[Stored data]

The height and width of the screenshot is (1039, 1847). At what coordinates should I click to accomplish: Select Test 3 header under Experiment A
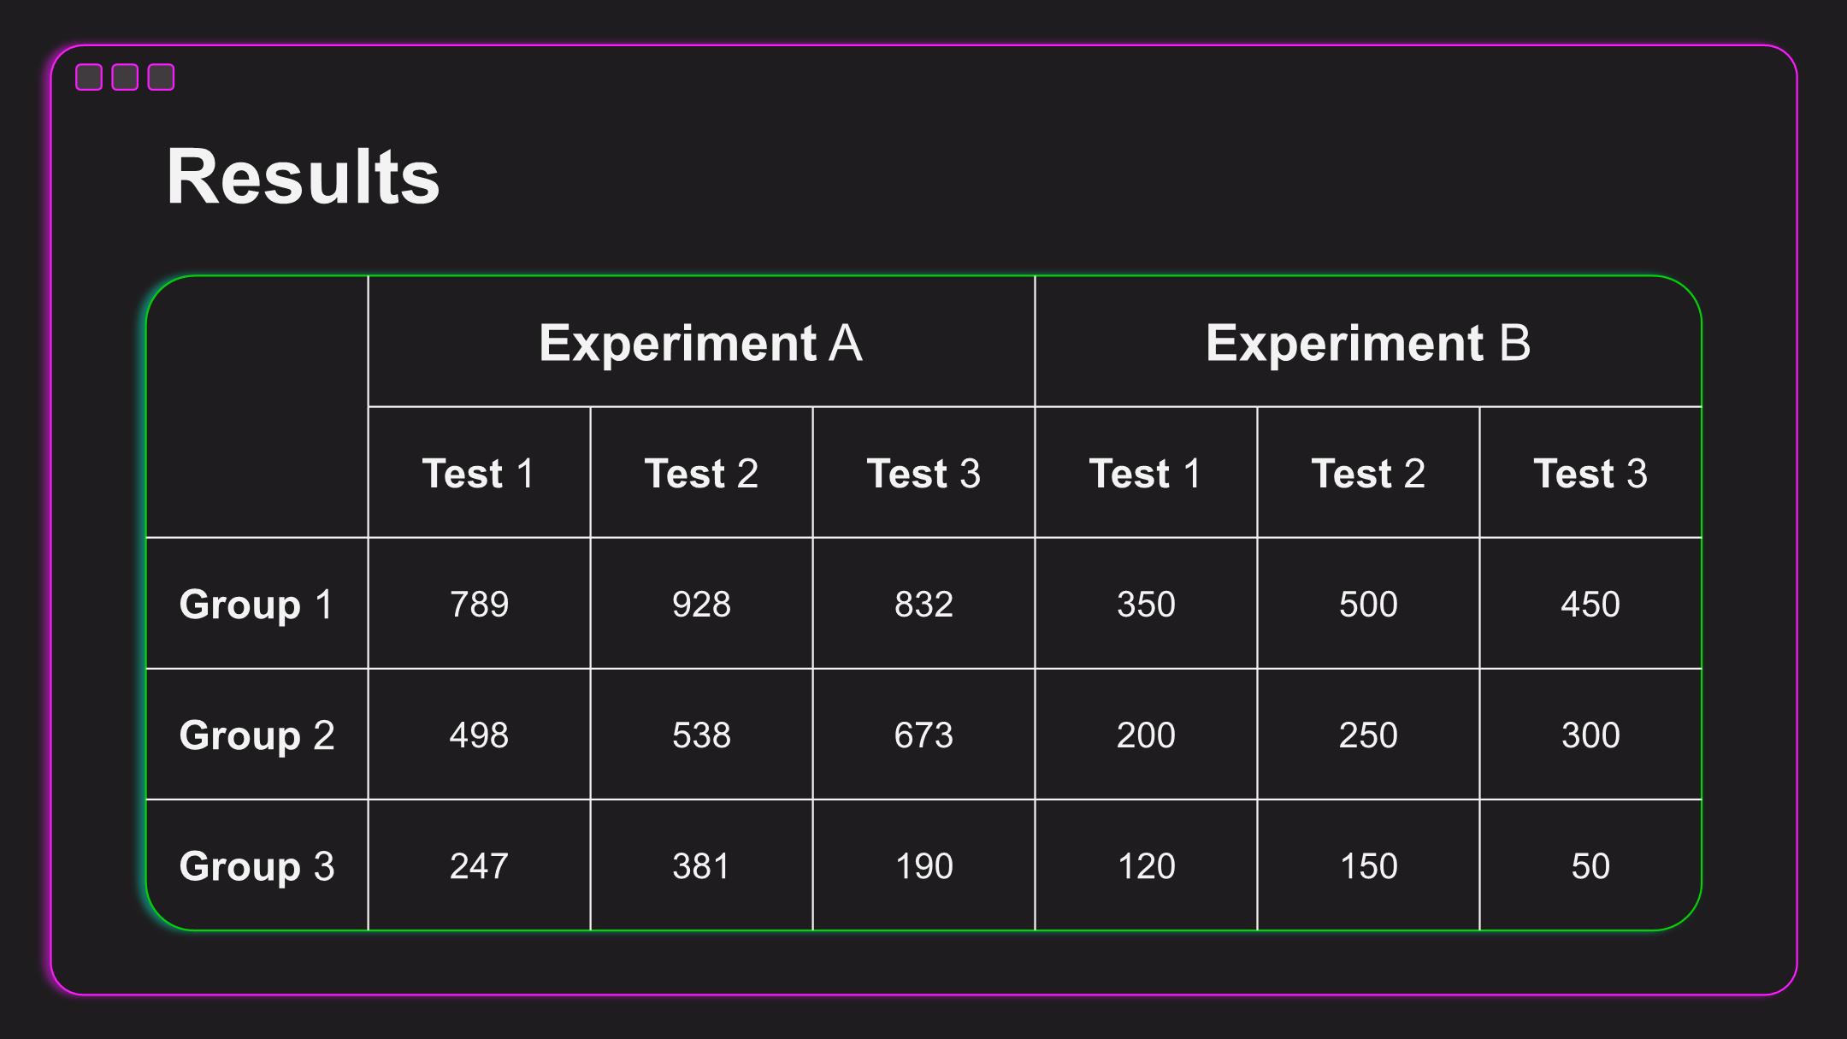coord(924,473)
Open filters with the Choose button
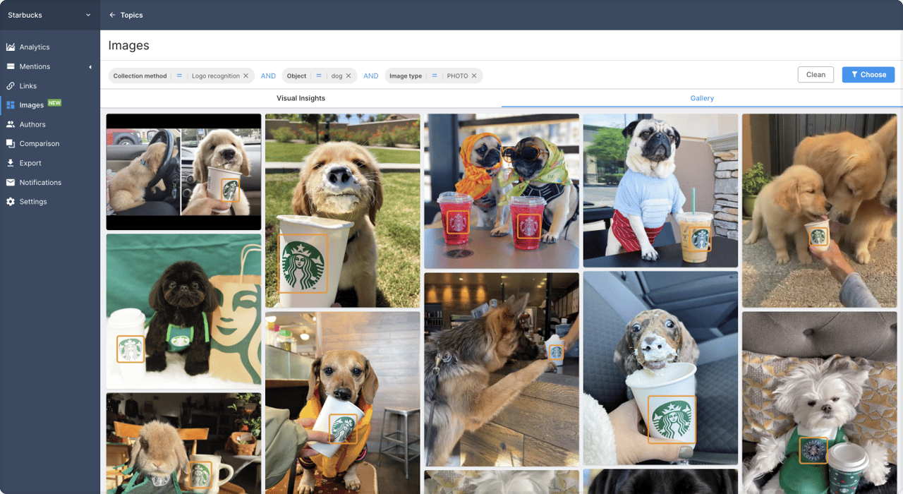The height and width of the screenshot is (494, 903). [x=868, y=74]
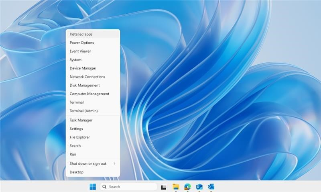321x192 pixels.
Task: Click the magnifier icon in Search box
Action: coord(104,187)
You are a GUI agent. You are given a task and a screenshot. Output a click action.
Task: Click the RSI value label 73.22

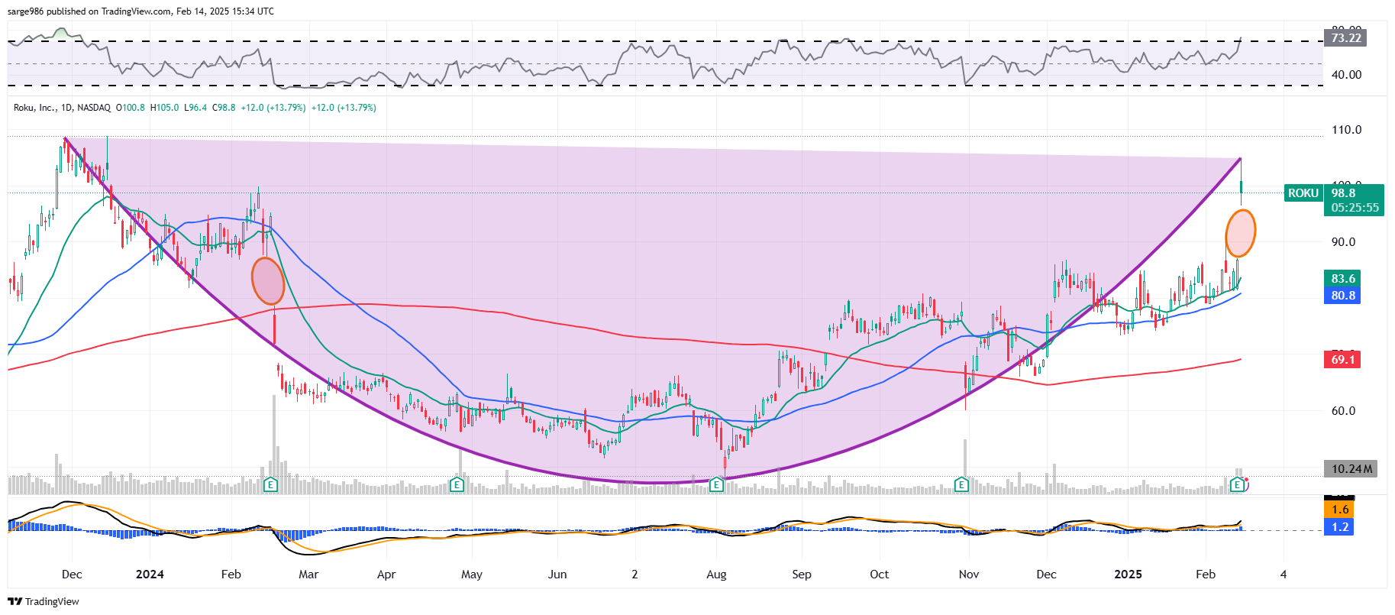tap(1345, 38)

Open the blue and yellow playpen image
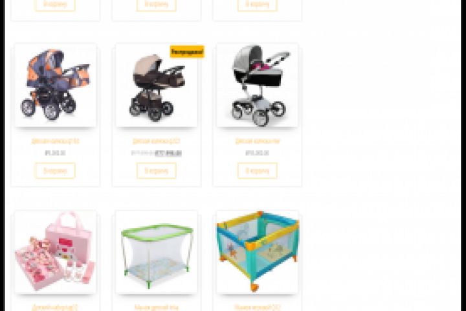(x=258, y=252)
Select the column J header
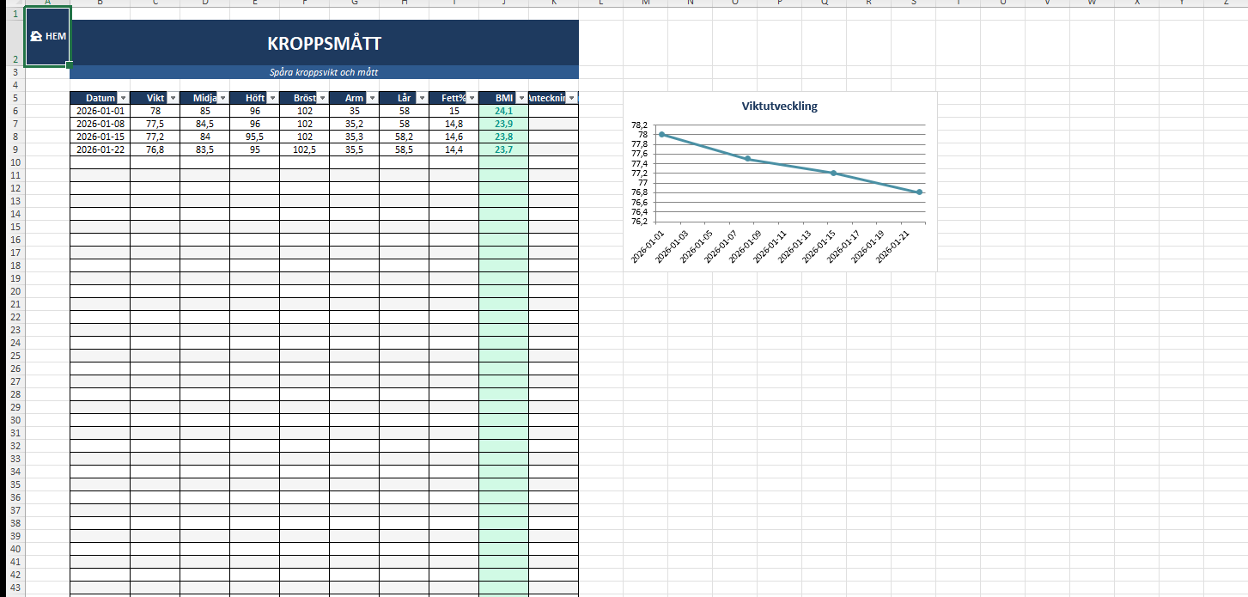Screen dimensions: 1248x597 504,3
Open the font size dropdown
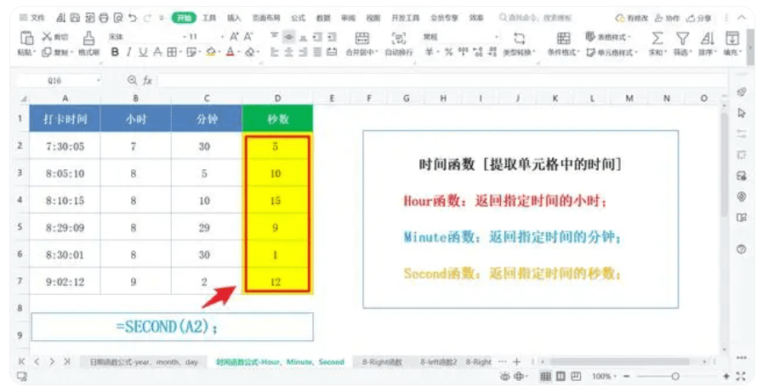 click(x=220, y=37)
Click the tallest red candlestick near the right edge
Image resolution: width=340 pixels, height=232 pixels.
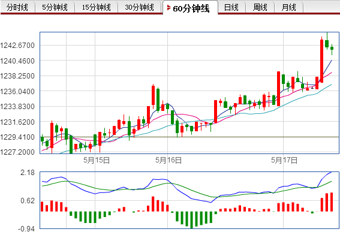point(321,61)
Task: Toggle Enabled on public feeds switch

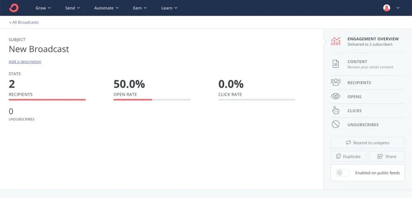Action: [x=343, y=173]
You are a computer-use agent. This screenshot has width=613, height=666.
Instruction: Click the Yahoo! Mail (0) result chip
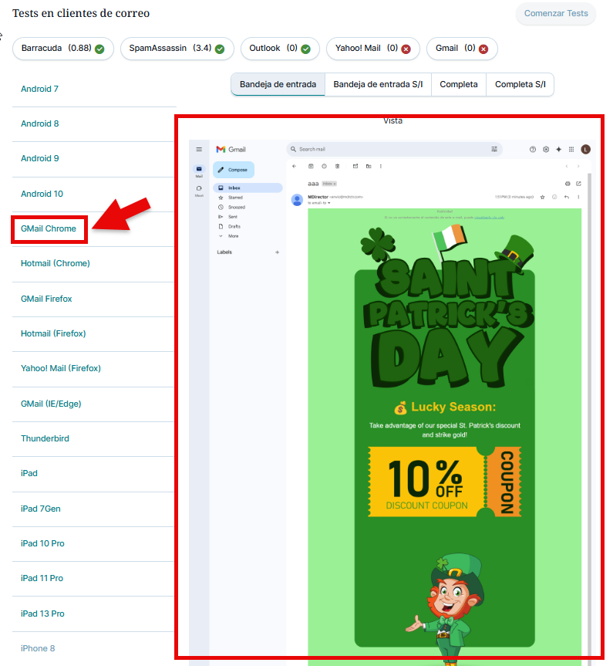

→ **PROBLEM DESCRIPTION**:
An acceptable answer holds exactly the lines from the one with "You are a GUI" through the end of the entries above, both ends kept, and no pictures at all.

→ **SOLUTION TO THE EXERCISE**:
You are a GUI agent. You are given a task and a screenshot. Output a click action.
Task: Click the RSI value label 73.22

tap(1345, 38)

Open the blue and yellow playpen image
(x=258, y=252)
Select the column J header
Screen dimensions: 1248x597 504,3
Open the font size dropdown
 click(x=220, y=37)
Click the tallest red candlestick near the right edge
Image resolution: width=340 pixels, height=232 pixels.
point(321,61)
Task: Toggle Enabled on public feeds switch

Action: [x=343, y=173]
You are a computer-use agent. This screenshot has width=613, height=666.
Instruction: Click the Yahoo! Mail (0) result chip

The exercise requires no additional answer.